YOUR GOAL:
Look over the entries and say how many lines include the word "will". Only the number, please.

• • •

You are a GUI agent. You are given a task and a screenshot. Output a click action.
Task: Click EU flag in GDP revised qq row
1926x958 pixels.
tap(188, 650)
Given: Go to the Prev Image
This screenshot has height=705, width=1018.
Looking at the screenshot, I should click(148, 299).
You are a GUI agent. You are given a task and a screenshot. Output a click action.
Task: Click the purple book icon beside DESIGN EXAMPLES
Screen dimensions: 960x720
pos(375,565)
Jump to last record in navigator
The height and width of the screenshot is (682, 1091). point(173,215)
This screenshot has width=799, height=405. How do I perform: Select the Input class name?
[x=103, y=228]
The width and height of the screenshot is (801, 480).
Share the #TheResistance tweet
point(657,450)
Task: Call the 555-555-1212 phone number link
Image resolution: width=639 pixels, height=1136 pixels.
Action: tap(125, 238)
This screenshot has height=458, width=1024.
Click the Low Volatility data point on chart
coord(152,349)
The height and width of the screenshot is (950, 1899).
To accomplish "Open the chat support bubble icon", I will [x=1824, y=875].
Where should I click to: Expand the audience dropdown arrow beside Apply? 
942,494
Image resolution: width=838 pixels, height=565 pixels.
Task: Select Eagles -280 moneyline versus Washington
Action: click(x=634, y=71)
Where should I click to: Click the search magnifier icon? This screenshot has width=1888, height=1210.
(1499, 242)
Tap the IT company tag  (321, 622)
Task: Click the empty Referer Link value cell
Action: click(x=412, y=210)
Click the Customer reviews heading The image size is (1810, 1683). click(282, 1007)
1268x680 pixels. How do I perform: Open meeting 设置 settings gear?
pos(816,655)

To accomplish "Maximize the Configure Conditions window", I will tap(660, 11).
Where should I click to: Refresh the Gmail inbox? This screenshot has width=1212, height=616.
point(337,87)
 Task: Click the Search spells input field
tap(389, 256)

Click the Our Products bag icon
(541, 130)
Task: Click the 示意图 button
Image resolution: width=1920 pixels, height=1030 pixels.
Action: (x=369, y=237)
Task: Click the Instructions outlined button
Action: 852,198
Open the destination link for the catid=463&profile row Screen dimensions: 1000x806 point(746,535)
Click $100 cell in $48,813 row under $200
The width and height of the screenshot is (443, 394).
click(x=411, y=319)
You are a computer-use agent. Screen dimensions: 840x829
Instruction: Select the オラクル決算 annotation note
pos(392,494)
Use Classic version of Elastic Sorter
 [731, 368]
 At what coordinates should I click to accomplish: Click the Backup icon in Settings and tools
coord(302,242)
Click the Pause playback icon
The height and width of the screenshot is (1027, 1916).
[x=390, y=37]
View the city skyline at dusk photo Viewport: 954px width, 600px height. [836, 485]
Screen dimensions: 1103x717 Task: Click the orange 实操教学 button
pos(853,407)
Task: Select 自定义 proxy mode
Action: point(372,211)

• • •

ANSWER SPACE:
2